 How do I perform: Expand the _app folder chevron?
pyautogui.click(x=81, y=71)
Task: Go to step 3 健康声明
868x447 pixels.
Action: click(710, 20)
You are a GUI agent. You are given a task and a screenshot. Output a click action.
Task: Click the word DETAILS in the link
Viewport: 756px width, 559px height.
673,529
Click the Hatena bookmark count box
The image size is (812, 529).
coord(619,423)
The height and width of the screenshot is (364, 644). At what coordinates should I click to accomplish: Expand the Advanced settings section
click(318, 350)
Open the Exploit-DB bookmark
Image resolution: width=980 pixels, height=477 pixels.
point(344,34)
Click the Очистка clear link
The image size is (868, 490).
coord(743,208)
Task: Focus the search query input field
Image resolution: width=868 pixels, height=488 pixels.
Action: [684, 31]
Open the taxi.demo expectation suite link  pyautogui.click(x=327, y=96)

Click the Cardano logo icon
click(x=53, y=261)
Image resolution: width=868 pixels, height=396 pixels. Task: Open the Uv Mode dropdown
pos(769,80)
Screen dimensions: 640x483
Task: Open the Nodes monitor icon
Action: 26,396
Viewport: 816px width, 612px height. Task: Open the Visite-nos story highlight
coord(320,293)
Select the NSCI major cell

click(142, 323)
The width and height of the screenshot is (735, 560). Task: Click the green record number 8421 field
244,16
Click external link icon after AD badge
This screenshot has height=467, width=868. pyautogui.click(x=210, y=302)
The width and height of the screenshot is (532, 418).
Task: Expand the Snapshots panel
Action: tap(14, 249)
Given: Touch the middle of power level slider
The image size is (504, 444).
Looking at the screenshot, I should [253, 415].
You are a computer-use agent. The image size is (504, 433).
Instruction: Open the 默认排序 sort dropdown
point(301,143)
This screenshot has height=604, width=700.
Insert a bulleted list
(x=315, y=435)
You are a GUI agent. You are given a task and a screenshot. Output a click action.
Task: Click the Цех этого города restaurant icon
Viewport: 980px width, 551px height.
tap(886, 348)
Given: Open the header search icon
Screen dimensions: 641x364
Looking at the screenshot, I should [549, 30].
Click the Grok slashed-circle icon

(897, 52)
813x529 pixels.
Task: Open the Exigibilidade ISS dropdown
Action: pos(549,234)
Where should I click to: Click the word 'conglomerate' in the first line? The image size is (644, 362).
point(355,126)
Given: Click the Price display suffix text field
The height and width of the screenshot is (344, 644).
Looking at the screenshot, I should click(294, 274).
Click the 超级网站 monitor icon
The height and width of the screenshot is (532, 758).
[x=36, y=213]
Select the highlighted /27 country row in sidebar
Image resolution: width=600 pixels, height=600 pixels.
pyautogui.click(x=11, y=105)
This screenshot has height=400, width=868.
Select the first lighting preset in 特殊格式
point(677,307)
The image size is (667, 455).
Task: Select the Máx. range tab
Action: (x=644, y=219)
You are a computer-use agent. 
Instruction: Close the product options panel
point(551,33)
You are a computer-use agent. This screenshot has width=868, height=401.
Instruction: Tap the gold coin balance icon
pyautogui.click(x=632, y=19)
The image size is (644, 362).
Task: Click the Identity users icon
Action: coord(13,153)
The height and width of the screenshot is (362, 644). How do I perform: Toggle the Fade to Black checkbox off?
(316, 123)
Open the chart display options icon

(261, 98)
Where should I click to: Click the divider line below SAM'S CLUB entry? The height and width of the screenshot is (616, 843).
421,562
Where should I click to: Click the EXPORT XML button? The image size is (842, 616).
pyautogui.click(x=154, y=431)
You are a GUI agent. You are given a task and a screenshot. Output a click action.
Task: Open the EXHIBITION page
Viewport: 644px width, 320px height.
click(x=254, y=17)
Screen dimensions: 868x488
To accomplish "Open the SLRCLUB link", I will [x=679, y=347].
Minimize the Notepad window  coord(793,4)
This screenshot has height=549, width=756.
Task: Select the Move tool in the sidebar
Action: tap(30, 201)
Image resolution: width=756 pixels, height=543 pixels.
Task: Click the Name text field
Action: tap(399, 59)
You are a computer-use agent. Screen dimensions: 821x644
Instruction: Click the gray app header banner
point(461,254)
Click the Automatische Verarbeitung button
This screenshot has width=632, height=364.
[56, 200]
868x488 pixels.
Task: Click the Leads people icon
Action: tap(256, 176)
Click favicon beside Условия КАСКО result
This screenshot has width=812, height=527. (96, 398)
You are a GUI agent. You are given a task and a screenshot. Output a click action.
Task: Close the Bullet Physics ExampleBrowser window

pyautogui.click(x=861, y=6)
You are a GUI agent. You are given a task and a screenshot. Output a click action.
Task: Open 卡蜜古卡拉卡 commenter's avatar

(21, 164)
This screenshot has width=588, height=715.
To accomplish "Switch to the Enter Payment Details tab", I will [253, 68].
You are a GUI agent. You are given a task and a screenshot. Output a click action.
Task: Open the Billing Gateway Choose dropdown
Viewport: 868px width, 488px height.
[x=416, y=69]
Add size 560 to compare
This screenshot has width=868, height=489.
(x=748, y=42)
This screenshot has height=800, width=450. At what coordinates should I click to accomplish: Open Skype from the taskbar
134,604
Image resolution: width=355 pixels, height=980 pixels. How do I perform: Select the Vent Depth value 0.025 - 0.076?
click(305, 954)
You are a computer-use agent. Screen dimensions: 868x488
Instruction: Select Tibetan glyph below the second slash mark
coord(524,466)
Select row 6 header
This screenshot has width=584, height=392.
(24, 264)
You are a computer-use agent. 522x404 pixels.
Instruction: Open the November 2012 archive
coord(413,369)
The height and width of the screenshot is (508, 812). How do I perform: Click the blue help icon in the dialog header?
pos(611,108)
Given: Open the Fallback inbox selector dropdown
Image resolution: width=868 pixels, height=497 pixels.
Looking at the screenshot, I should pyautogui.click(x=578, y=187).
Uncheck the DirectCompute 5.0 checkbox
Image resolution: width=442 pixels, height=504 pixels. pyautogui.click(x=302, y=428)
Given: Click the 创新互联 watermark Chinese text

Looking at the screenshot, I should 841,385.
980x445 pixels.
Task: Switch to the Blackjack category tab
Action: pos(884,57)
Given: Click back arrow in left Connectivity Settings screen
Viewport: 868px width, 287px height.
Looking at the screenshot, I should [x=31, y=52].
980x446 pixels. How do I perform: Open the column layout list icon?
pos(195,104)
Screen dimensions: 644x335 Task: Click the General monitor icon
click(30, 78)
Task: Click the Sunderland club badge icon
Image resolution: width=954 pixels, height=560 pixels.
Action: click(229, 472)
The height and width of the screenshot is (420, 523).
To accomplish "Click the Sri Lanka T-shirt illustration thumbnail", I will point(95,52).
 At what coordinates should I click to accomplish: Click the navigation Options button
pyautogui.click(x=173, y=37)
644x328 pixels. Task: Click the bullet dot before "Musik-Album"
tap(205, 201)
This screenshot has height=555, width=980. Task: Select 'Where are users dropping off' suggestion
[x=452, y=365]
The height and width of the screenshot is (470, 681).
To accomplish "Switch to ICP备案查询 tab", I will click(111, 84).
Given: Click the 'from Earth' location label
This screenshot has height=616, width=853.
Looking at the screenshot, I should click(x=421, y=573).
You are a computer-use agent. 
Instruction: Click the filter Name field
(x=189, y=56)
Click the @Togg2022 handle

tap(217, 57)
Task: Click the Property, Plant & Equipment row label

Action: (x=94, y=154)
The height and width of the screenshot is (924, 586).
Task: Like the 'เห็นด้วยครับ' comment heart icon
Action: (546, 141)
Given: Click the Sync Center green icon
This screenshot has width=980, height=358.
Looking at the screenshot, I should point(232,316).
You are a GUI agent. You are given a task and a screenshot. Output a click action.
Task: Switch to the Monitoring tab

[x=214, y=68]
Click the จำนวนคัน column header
========================
◆ Problem to work on: Please transcribe the material above precisely as it stands.

◆ Expected output:
 How do I perform: Expand the _app folder chevron?
pyautogui.click(x=81, y=71)
Task: Go to step 3 健康声明
868x447 pixels.
Action: click(710, 20)
You are a GUI agent. You are given a task and a screenshot. Output a click action.
Task: Click the word DETAILS in the link
Viewport: 756px width, 559px height.
673,529
Click the Hatena bookmark count box
The image size is (812, 529).
coord(619,423)
The height and width of the screenshot is (364, 644). At what coordinates should I click to accomplish: Expand the Advanced settings section
click(318, 350)
Open the Exploit-DB bookmark
Image resolution: width=980 pixels, height=477 pixels.
point(344,34)
Click the Очистка clear link
The image size is (868, 490).
coord(743,208)
Task: Focus the search query input field
Image resolution: width=868 pixels, height=488 pixels.
Action: [684, 31]
Open the taxi.demo expectation suite link  pyautogui.click(x=327, y=96)

Click the Cardano logo icon
click(x=53, y=261)
Image resolution: width=868 pixels, height=396 pixels. Task: Open the Uv Mode dropdown
pos(769,80)
Screen dimensions: 640x483
Task: Open the Nodes monitor icon
Action: 26,396
Viewport: 816px width, 612px height. Task: Open the Visite-nos story highlight
coord(320,293)
Select the NSCI major cell

click(142, 323)
The width and height of the screenshot is (735, 560). Task: Click the green record number 8421 field
244,16
Click external link icon after AD badge
This screenshot has height=467, width=868. pyautogui.click(x=210, y=302)
The width and height of the screenshot is (532, 418).
Task: Expand the Snapshots panel
Action: tap(14, 249)
Given: Touch the middle of power level slider
The image size is (504, 444).
Looking at the screenshot, I should [253, 415].
You are a computer-use agent. The image size is (504, 433).
Instruction: Open the 默认排序 sort dropdown
point(301,143)
This screenshot has height=604, width=700.
Insert a bulleted list
(x=315, y=435)
You are a GUI agent. You are given a task and a screenshot. Output a click action.
Task: Click the Цех этого города restaurant icon
Viewport: 980px width, 551px height.
tap(886, 348)
Given: Open the header search icon
Screen dimensions: 641x364
Looking at the screenshot, I should [549, 30].
Click the Grok slashed-circle icon

(897, 52)
813x529 pixels.
Task: Open the Exigibilidade ISS dropdown
Action: pos(549,234)
Where should I click to: Click the word 'conglomerate' in the first line? The image size is (644, 362).
point(355,126)
Given: Click the Price display suffix text field
The height and width of the screenshot is (344, 644).
Looking at the screenshot, I should click(294, 274).
Click the 超级网站 monitor icon
The height and width of the screenshot is (532, 758).
[x=36, y=213]
Select the highlighted /27 country row in sidebar
Image resolution: width=600 pixels, height=600 pixels.
pyautogui.click(x=11, y=105)
This screenshot has height=400, width=868.
Select the first lighting preset in 特殊格式
point(677,307)
The image size is (667, 455).
Task: Select the Máx. range tab
Action: (x=644, y=219)
You are a computer-use agent. 
Instruction: Close the product options panel
point(551,33)
You are a computer-use agent. This screenshot has width=868, height=401.
Instruction: Tap the gold coin balance icon
pyautogui.click(x=632, y=19)
The image size is (644, 362).
Task: Click the Identity users icon
Action: coord(13,153)
The height and width of the screenshot is (362, 644). How do I perform: Toggle the Fade to Black checkbox off?
(316, 123)
Open the chart display options icon

(261, 98)
Where should I click to: Click the divider line below SAM'S CLUB entry? The height and width of the screenshot is (616, 843).
421,562
Where should I click to: Click the EXPORT XML button? The image size is (842, 616).
pyautogui.click(x=154, y=431)
You are a GUI agent. You are given a task and a screenshot. Output a click action.
Task: Open the EXHIBITION page
Viewport: 644px width, 320px height.
click(x=254, y=17)
Screen dimensions: 868x488
To accomplish "Open the SLRCLUB link", I will [x=679, y=347].
Minimize the Notepad window  coord(793,4)
This screenshot has height=549, width=756.
Task: Select the Move tool in the sidebar
Action: tap(30, 201)
Image resolution: width=756 pixels, height=543 pixels.
Task: Click the Name text field
Action: tap(399, 59)
You are a computer-use agent. Screen dimensions: 821x644
Instruction: Click the gray app header banner
point(461,254)
Click the Automatische Verarbeitung button
This screenshot has width=632, height=364.
[56, 200]
868x488 pixels.
Task: Click the Leads people icon
Action: tap(256, 176)
Click favicon beside Условия КАСКО result
This screenshot has width=812, height=527. (96, 398)
You are a GUI agent. You are given a task and a screenshot. Output a click action.
Task: Close the Bullet Physics ExampleBrowser window

pyautogui.click(x=861, y=6)
You are a GUI agent. You are given a task and a screenshot. Output a click action.
Task: Open 卡蜜古卡拉卡 commenter's avatar

(21, 164)
This screenshot has width=588, height=715.
To accomplish "Switch to the Enter Payment Details tab", I will [253, 68].
You are a GUI agent. You are given a task and a screenshot. Output a click action.
Task: Open the Billing Gateway Choose dropdown
Viewport: 868px width, 488px height.
[x=416, y=69]
Add size 560 to compare
This screenshot has width=868, height=489.
(x=748, y=42)
This screenshot has height=800, width=450. At what coordinates should I click to accomplish: Open Skype from the taskbar
134,604
Image resolution: width=355 pixels, height=980 pixels. How do I perform: Select the Vent Depth value 0.025 - 0.076?
click(305, 954)
You are a computer-use agent. Screen dimensions: 868x488
Instruction: Select Tibetan glyph below the second slash mark
coord(524,466)
Select row 6 header
This screenshot has width=584, height=392.
(24, 264)
You are a computer-use agent. 522x404 pixels.
Instruction: Open the November 2012 archive
coord(413,369)
The height and width of the screenshot is (508, 812). How do I perform: Click the blue help icon in the dialog header?
pos(611,108)
Given: Open the Fallback inbox selector dropdown
Image resolution: width=868 pixels, height=497 pixels.
Looking at the screenshot, I should pyautogui.click(x=578, y=187).
Uncheck the DirectCompute 5.0 checkbox
Image resolution: width=442 pixels, height=504 pixels. pyautogui.click(x=302, y=428)
Given: Click the 创新互联 watermark Chinese text

Looking at the screenshot, I should 841,385.
980x445 pixels.
Task: Switch to the Blackjack category tab
Action: pos(884,57)
Given: Click back arrow in left Connectivity Settings screen
Viewport: 868px width, 287px height.
Looking at the screenshot, I should [x=31, y=52].
980x446 pixels. How do I perform: Open the column layout list icon?
pos(195,104)
Screen dimensions: 644x335 Task: Click the General monitor icon
click(30, 78)
Task: Click the Sunderland club badge icon
Image resolution: width=954 pixels, height=560 pixels.
Action: click(229, 472)
The height and width of the screenshot is (420, 523).
To accomplish "Click the Sri Lanka T-shirt illustration thumbnail", I will point(95,52).
 At what coordinates should I click to accomplish: Click the navigation Options button
pyautogui.click(x=173, y=37)
644x328 pixels. Task: Click the bullet dot before "Musik-Album"
tap(205, 201)
This screenshot has height=555, width=980. Task: Select 'Where are users dropping off' suggestion
[x=452, y=365]
The height and width of the screenshot is (470, 681).
To accomplish "Switch to ICP备案查询 tab", I will click(111, 84).
Given: Click the 'from Earth' location label
This screenshot has height=616, width=853.
Looking at the screenshot, I should click(x=421, y=573).
You are a computer-use agent. 
Instruction: Click the filter Name field
(x=189, y=56)
Click the @Togg2022 handle

tap(217, 57)
Task: Click the Property, Plant & Equipment row label

Action: (x=94, y=154)
The height and width of the screenshot is (924, 586).
Task: Like the 'เห็นด้วยครับ' comment heart icon
Action: (546, 141)
Given: Click the Sync Center green icon
This screenshot has width=980, height=358.
Looking at the screenshot, I should point(232,316).
You are a GUI agent. You are given a task and a screenshot. Output a click action.
Task: Switch to the Monitoring tab

[x=214, y=68]
Click the จำนวนคัน column header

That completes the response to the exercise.